### [TO BE DONE]
Recast the data as a Markdown table with the columns Row and Data line. Begin at the line that contains "Task: Sort by", stop after the line that contains "Action: 101,9", number each row, skip blank lines, and leave the pictures out.

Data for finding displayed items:
--- begin ---

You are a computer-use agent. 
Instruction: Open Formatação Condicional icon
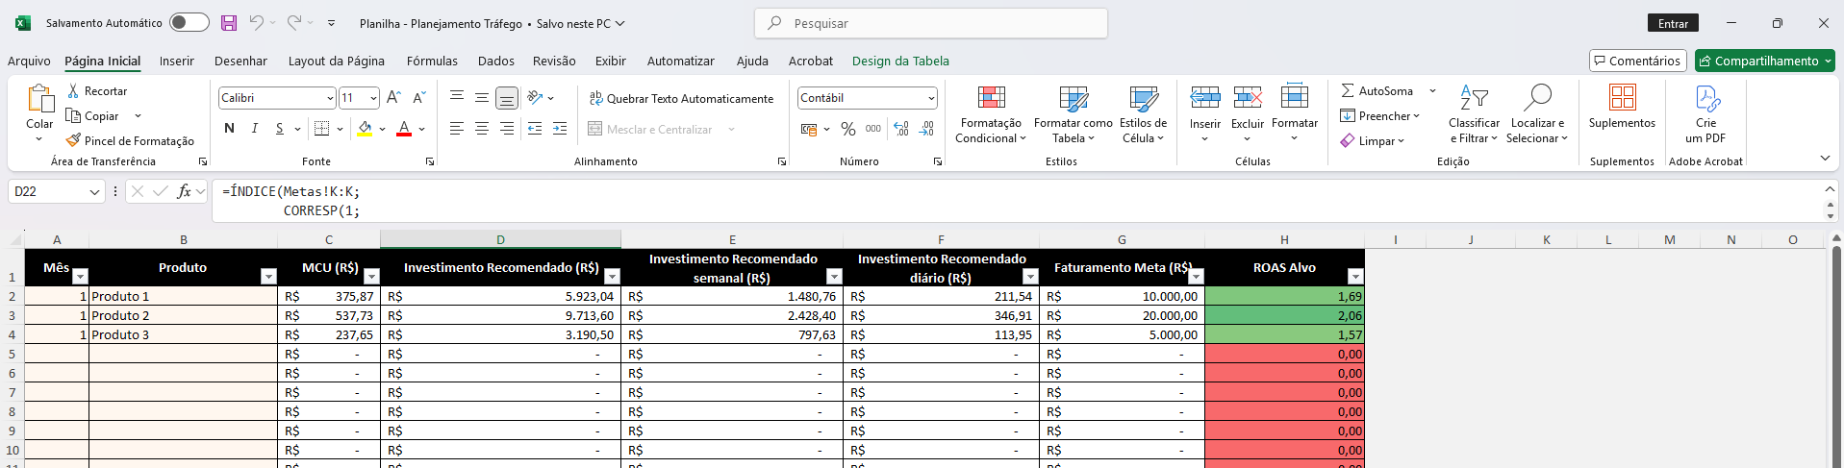tap(991, 98)
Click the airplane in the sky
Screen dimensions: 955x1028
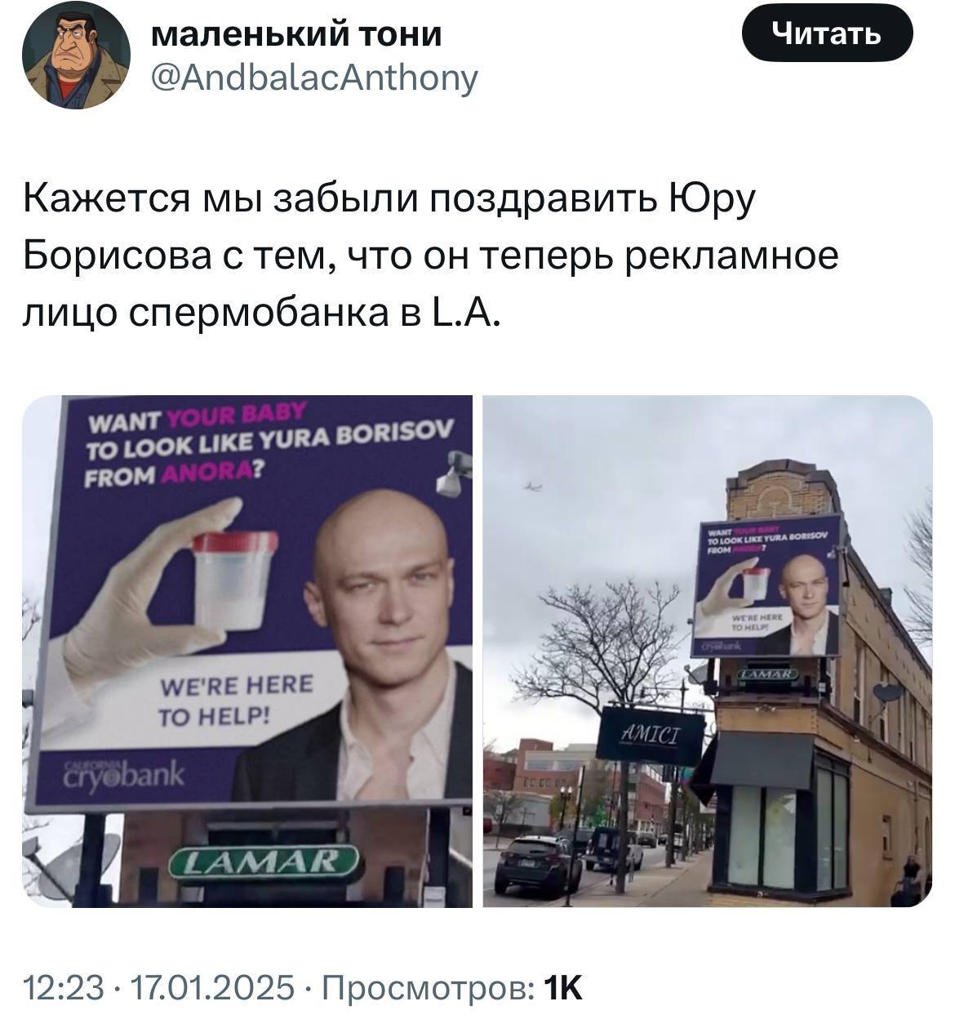(532, 486)
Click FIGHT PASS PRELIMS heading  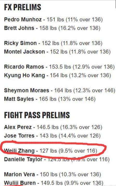37,115
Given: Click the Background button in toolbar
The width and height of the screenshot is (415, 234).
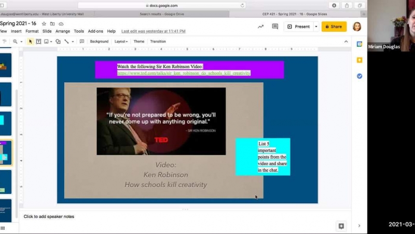Looking at the screenshot, I should pyautogui.click(x=99, y=42).
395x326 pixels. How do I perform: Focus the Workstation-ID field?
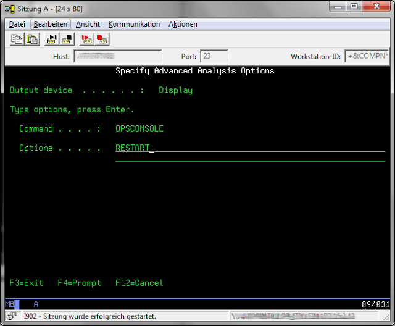tap(367, 56)
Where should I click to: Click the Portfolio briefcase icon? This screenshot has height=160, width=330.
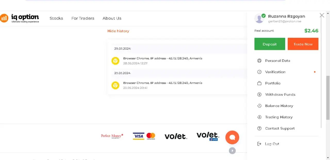pyautogui.click(x=259, y=83)
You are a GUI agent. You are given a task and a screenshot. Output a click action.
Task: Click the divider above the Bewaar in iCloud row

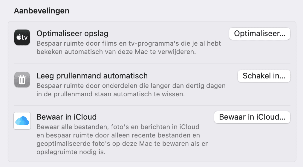click(x=152, y=106)
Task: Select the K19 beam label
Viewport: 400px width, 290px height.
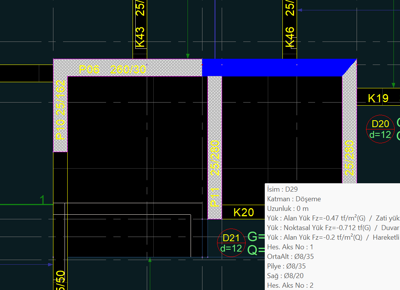Action: coord(378,98)
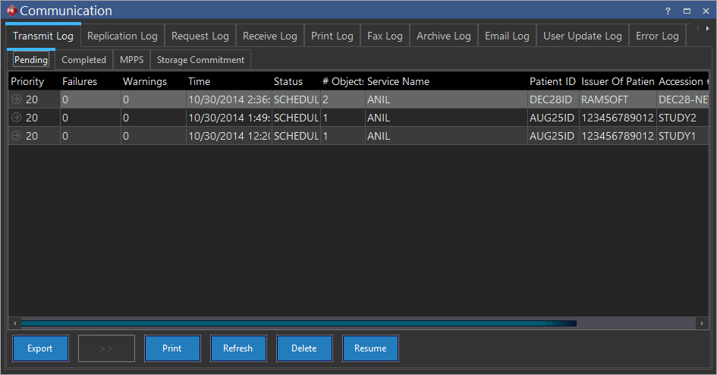The image size is (717, 375).
Task: Open the Error Log tab
Action: tap(657, 36)
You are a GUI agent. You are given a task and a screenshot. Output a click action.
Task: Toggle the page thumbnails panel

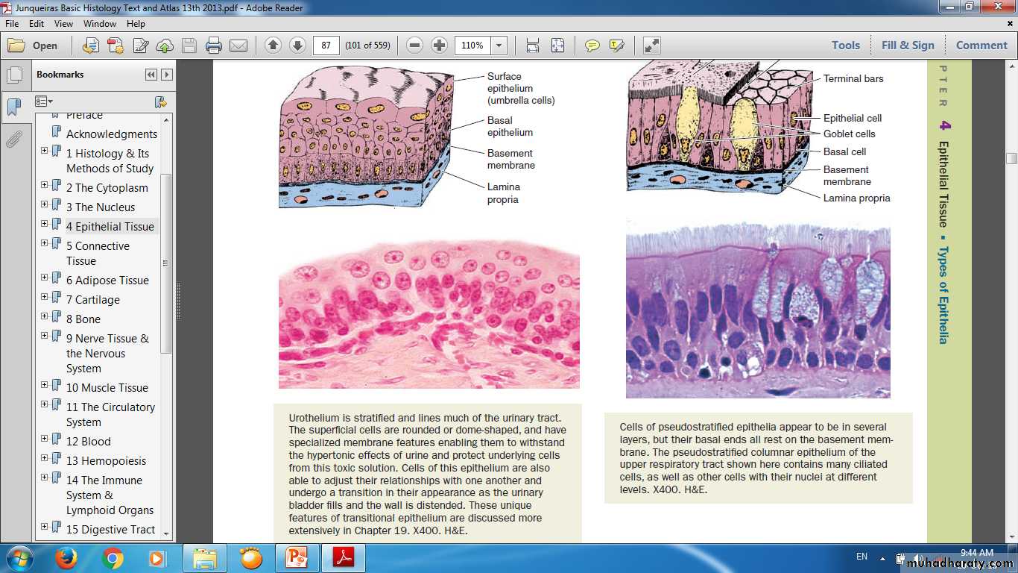click(13, 75)
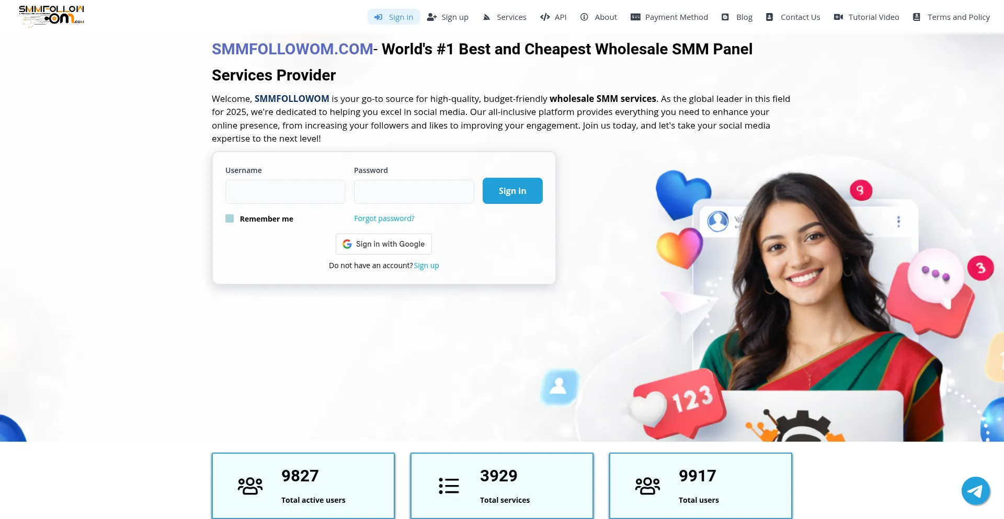Screen dimensions: 1004x519
Task: Follow the Forgot password? link
Action: point(384,218)
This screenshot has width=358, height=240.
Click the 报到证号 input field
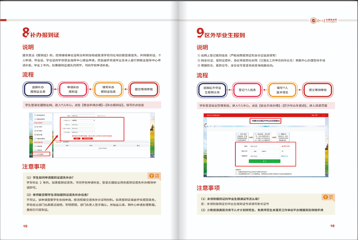tap(264, 156)
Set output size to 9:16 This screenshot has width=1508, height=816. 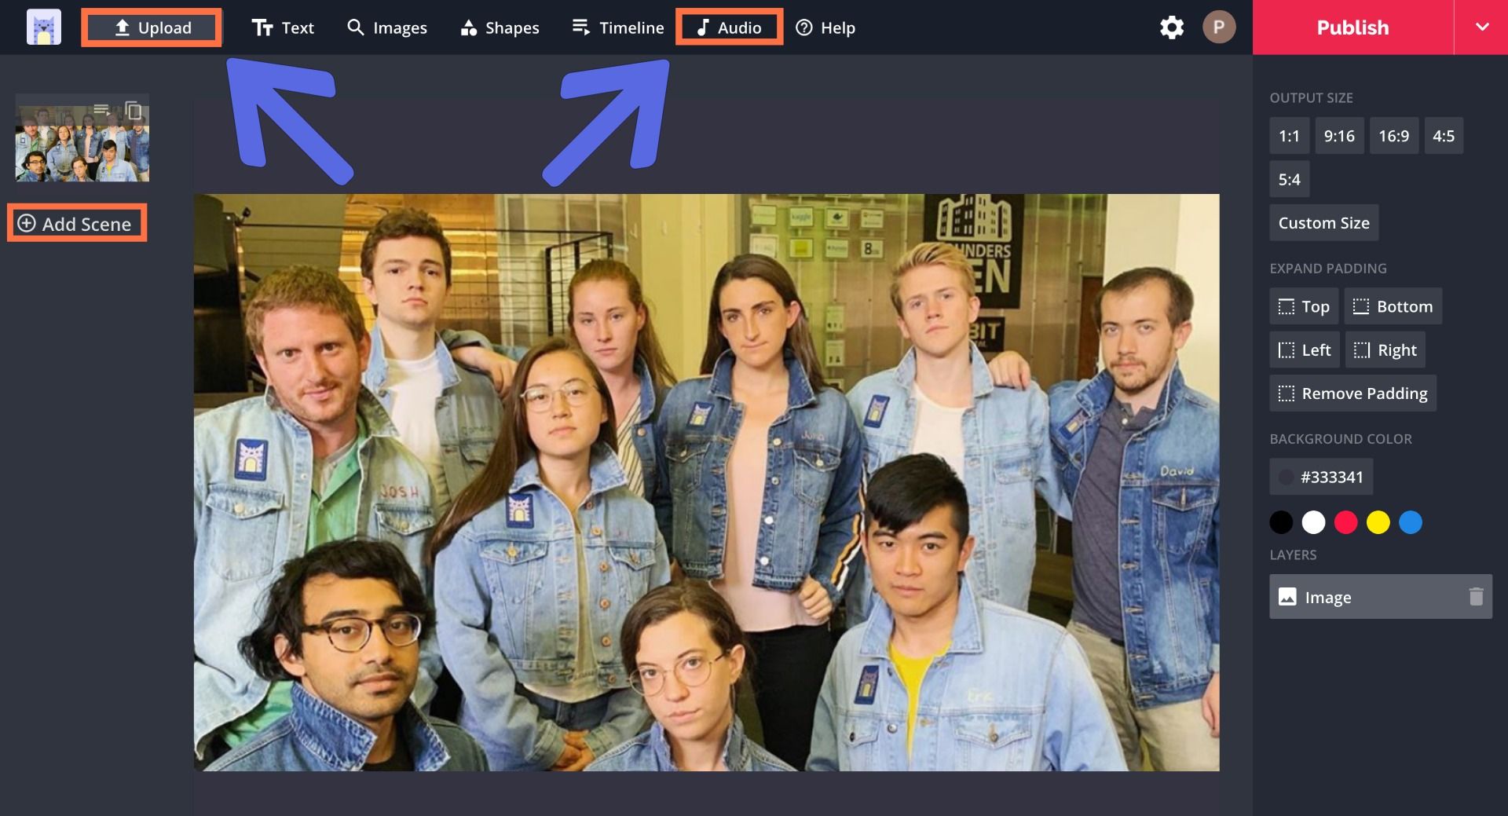pos(1338,136)
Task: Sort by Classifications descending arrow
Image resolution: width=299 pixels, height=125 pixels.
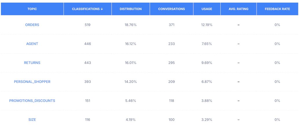Action: 101,9
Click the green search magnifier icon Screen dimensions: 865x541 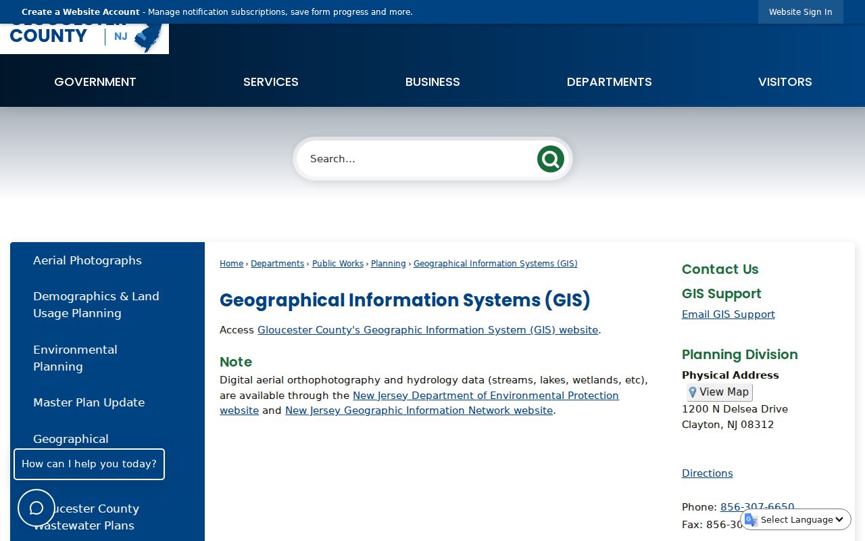[x=550, y=159]
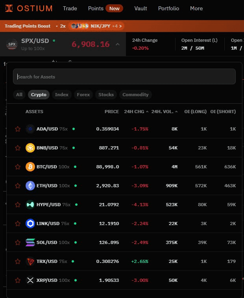Screen dimensions: 244x298
Task: Click the Solana coin icon
Action: tap(30, 242)
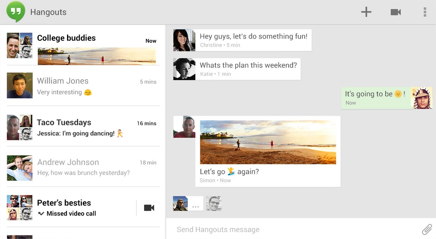Start a new conversation with plus icon
The height and width of the screenshot is (239, 436).
click(x=366, y=12)
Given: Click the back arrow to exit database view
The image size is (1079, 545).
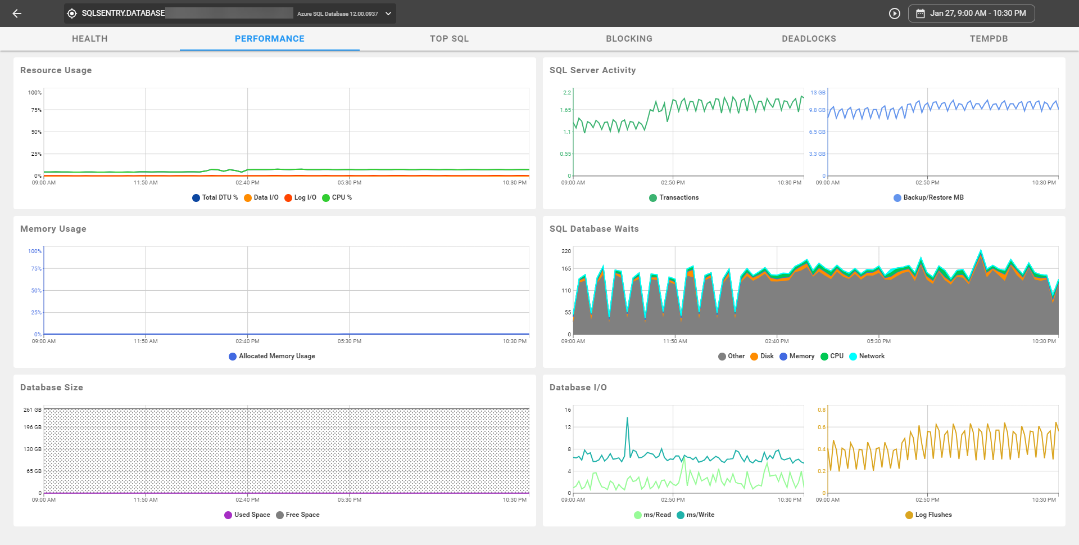Looking at the screenshot, I should click(x=17, y=13).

--- end ---

### [RESPONSE]
| Row | Data line |
|---|---|
| 1 | Task: Sort by Classifications descending arrow |
| 2 | Image resolution: width=299 pixels, height=125 pixels. |
| 3 | Action: 101,9 |